Update the lines from the one containing "Where should I click to: Focus" through the one containing "Action: 516,383" by replacing "computer-use agent" with "GUI agent" and leaving everything else unchanged. Return only those lines.

▶ _MATERIAL SUPPLIED_
:::::
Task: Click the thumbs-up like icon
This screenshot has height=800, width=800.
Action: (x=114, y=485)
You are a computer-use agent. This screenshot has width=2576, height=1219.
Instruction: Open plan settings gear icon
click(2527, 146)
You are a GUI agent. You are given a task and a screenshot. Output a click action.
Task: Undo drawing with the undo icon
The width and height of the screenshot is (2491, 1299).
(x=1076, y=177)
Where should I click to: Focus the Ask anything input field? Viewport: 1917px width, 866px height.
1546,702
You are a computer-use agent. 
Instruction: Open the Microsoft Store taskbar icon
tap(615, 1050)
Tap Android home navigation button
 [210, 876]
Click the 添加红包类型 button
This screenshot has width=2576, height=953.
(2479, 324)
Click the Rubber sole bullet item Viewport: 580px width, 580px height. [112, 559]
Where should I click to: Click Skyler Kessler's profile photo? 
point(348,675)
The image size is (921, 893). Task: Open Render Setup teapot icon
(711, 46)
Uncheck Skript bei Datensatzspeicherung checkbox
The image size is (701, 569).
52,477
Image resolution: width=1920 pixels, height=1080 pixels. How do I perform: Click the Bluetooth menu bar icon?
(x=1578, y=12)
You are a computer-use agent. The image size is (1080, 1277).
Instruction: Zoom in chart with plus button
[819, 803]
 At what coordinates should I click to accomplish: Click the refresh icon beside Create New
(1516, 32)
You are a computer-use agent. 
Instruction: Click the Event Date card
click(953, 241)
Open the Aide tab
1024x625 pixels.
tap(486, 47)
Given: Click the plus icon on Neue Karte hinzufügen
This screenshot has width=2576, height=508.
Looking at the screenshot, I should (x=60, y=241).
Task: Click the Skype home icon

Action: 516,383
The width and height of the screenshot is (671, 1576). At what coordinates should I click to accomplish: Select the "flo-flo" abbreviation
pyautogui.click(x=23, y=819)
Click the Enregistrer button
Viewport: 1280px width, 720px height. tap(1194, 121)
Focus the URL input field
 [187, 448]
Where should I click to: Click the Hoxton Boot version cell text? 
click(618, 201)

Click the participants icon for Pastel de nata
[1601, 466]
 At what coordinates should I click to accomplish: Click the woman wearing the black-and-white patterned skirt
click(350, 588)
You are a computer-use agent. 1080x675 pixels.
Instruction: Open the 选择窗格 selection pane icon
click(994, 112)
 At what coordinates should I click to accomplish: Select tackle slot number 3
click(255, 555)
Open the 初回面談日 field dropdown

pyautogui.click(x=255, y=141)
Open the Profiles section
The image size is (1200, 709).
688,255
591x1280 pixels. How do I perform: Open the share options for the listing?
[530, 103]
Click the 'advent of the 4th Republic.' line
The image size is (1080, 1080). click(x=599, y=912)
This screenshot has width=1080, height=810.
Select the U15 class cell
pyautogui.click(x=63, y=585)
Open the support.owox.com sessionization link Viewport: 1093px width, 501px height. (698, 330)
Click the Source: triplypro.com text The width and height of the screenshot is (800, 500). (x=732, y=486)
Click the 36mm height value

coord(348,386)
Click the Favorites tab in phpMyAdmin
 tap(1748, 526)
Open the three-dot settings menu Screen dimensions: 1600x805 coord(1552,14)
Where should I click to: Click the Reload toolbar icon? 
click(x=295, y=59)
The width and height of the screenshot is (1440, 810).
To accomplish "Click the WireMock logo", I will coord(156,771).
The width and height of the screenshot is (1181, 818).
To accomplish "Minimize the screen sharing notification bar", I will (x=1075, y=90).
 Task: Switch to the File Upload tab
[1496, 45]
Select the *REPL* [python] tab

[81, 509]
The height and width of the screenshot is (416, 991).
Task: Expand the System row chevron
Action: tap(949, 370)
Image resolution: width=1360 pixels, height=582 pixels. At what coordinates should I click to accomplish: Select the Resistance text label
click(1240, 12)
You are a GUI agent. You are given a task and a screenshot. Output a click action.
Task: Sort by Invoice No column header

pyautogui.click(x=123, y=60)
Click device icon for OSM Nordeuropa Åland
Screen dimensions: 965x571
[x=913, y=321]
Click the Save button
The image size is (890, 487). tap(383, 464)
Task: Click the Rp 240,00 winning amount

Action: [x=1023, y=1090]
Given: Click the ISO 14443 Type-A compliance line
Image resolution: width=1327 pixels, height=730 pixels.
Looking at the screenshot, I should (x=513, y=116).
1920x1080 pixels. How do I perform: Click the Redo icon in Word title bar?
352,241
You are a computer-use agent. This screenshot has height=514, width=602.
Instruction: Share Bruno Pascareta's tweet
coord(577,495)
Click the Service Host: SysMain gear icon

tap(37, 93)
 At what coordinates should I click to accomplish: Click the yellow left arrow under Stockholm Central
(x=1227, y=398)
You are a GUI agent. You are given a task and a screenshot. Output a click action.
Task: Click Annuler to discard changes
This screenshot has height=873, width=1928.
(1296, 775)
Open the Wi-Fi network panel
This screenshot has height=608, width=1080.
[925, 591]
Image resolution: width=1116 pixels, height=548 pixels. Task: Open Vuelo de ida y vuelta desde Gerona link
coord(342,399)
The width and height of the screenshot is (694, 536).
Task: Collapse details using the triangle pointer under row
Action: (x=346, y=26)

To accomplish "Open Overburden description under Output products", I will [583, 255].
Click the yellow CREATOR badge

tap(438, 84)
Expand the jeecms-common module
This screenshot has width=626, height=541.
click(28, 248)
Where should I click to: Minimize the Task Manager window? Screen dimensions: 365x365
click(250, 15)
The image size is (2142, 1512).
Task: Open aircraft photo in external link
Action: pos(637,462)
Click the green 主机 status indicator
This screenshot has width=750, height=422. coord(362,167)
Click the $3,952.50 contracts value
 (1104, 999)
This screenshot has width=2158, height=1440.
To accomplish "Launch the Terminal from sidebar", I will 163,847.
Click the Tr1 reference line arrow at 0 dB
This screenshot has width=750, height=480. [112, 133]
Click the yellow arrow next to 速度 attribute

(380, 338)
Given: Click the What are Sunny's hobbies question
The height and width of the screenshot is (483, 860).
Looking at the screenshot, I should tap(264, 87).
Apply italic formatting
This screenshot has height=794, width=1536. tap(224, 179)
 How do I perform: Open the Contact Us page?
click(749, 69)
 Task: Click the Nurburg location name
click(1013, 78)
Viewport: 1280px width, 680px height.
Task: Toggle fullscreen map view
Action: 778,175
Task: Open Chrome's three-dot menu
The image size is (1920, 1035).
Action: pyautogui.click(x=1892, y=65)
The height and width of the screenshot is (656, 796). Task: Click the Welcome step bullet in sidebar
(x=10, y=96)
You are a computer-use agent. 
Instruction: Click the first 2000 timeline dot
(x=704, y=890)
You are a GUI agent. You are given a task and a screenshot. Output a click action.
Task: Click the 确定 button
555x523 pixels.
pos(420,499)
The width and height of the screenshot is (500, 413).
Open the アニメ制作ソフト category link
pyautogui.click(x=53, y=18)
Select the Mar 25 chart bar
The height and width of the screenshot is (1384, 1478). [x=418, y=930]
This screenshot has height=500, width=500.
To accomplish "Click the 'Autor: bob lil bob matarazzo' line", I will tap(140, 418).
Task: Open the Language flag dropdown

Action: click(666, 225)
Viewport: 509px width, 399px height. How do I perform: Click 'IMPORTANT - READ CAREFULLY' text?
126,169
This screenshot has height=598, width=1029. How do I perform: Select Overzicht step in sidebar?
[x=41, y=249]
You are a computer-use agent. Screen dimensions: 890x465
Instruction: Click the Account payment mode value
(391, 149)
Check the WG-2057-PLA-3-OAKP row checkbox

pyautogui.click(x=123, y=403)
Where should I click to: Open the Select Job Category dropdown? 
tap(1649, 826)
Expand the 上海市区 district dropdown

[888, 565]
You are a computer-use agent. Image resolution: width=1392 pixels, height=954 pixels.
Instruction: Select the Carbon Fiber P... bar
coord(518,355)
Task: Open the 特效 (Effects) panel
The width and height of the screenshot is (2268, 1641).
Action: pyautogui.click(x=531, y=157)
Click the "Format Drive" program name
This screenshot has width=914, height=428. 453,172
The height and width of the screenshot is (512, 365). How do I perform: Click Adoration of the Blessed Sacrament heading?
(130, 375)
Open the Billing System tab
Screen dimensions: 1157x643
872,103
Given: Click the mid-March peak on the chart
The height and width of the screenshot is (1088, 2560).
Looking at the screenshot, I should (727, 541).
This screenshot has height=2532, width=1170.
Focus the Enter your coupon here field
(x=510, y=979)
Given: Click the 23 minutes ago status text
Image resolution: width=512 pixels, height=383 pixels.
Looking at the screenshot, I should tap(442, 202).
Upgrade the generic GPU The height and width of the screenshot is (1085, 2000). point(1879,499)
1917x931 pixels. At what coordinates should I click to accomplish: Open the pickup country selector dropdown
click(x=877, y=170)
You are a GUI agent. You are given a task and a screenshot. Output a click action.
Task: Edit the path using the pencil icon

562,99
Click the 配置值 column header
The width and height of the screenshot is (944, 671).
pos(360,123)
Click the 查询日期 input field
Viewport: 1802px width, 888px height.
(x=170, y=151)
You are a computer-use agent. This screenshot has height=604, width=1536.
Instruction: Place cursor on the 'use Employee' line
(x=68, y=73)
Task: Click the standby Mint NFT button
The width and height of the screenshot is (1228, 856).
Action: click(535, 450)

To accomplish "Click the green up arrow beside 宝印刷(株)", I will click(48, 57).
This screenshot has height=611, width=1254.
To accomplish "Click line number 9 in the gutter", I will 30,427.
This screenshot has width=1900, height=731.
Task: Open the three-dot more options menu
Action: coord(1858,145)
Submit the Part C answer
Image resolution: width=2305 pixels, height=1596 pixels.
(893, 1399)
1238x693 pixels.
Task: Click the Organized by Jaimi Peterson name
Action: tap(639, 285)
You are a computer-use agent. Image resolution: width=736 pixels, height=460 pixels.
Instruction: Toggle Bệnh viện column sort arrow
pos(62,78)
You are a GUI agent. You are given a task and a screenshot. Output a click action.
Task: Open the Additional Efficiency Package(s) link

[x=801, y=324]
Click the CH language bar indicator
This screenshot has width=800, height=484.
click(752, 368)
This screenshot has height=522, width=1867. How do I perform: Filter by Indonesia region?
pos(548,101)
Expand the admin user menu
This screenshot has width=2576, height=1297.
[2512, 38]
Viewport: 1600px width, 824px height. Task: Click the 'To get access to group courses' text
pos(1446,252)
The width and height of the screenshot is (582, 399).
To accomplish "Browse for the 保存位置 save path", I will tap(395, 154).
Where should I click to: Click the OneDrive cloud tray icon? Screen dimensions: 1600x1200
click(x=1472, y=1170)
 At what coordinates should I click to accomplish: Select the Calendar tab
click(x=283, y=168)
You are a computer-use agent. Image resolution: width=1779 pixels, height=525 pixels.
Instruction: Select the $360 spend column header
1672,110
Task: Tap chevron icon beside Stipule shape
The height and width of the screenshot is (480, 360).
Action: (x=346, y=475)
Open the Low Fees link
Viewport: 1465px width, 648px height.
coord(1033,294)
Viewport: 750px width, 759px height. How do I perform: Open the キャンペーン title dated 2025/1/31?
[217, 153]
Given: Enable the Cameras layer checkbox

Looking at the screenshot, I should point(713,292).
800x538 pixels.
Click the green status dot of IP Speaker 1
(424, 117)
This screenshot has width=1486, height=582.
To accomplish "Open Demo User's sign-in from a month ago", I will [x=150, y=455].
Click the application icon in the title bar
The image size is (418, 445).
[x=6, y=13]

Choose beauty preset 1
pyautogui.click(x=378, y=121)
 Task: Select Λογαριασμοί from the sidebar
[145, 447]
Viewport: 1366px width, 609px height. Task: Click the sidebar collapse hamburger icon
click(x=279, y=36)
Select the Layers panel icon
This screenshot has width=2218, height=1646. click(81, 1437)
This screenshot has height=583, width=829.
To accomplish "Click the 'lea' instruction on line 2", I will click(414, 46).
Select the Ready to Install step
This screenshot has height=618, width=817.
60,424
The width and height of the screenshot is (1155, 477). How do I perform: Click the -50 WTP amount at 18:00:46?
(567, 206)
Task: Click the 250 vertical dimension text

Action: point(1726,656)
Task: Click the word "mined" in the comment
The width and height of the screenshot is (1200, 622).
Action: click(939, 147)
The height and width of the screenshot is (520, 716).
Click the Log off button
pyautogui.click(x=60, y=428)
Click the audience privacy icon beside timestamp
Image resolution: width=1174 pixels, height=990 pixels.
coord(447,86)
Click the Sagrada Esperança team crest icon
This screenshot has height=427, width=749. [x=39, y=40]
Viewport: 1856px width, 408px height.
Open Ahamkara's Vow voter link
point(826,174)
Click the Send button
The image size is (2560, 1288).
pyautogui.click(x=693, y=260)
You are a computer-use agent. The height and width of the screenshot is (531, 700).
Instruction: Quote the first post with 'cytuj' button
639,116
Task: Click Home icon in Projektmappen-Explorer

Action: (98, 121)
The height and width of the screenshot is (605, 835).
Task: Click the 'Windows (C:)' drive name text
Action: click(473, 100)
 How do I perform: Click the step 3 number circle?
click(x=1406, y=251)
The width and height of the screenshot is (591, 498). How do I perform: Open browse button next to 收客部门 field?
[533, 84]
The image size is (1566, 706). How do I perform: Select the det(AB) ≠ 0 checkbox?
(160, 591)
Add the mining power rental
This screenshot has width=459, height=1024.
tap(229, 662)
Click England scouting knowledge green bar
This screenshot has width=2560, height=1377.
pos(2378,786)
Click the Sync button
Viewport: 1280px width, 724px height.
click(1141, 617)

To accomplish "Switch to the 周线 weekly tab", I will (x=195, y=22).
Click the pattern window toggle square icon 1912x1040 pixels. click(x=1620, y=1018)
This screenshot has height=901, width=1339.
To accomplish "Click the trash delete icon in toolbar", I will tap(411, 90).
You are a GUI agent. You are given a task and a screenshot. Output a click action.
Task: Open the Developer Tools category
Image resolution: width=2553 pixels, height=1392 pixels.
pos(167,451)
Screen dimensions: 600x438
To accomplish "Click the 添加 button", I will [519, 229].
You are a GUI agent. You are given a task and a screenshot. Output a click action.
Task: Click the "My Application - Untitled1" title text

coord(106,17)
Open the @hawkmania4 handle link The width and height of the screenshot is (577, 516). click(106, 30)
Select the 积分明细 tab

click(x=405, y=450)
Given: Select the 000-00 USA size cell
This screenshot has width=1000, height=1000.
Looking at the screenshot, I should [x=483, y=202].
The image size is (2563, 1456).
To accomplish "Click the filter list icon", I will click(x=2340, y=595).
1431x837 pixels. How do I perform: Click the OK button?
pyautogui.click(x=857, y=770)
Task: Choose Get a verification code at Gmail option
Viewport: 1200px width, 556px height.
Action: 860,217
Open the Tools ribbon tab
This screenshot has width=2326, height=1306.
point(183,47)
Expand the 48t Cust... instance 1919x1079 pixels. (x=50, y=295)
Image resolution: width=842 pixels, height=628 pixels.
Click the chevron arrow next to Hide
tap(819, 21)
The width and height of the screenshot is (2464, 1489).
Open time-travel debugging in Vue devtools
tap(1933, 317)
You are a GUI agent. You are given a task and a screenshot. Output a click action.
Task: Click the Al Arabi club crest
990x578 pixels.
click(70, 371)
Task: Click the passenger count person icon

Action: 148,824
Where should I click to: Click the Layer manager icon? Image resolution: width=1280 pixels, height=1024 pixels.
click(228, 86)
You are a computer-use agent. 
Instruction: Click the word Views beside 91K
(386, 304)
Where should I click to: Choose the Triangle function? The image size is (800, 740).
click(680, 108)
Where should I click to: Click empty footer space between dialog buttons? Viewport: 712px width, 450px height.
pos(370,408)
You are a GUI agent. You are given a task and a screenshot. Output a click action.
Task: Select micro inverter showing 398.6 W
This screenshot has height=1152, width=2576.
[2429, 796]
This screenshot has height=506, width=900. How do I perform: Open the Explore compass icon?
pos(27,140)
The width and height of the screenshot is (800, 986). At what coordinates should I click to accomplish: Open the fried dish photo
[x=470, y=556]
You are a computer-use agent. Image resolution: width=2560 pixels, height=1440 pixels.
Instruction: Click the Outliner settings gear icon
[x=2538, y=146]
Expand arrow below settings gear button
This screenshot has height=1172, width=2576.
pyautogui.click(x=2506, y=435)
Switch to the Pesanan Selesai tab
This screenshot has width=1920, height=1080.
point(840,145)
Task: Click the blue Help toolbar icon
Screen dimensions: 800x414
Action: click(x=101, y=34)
:::::
▶ _REPLY TO THE EXERCISE_
Where should I click to: Focus the Ask anything input field? Viewport: 1917px width, 866px height.
1546,702
You are a GUI agent. 
Instruction: Open the Microsoft Store taskbar icon
tap(615, 1050)
Tap Android home navigation button
 [210, 876]
Click the 添加红包类型 button
This screenshot has width=2576, height=953.
(2479, 324)
Click the Rubber sole bullet item Viewport: 580px width, 580px height. [112, 559]
Where should I click to: Click Skyler Kessler's profile photo? 
point(348,675)
The image size is (921, 893). Task: Open Render Setup teapot icon
(711, 46)
Uncheck Skript bei Datensatzspeicherung checkbox
The image size is (701, 569).
52,477
Image resolution: width=1920 pixels, height=1080 pixels. How do I perform: Click the Bluetooth menu bar icon?
(x=1578, y=12)
You are a GUI agent. The image size is (1080, 1277).
Instruction: Zoom in chart with plus button
[819, 803]
 At what coordinates should I click to accomplish: Click the refresh icon beside Create New
(1516, 32)
You are a GUI agent. 
Instruction: Click the Event Date card
click(953, 241)
Open the Aide tab
1024x625 pixels.
tap(486, 47)
Given: Click the plus icon on Neue Karte hinzufügen
This screenshot has width=2576, height=508.
Looking at the screenshot, I should (x=60, y=241).
Task: Click the Skype home icon

Action: 516,383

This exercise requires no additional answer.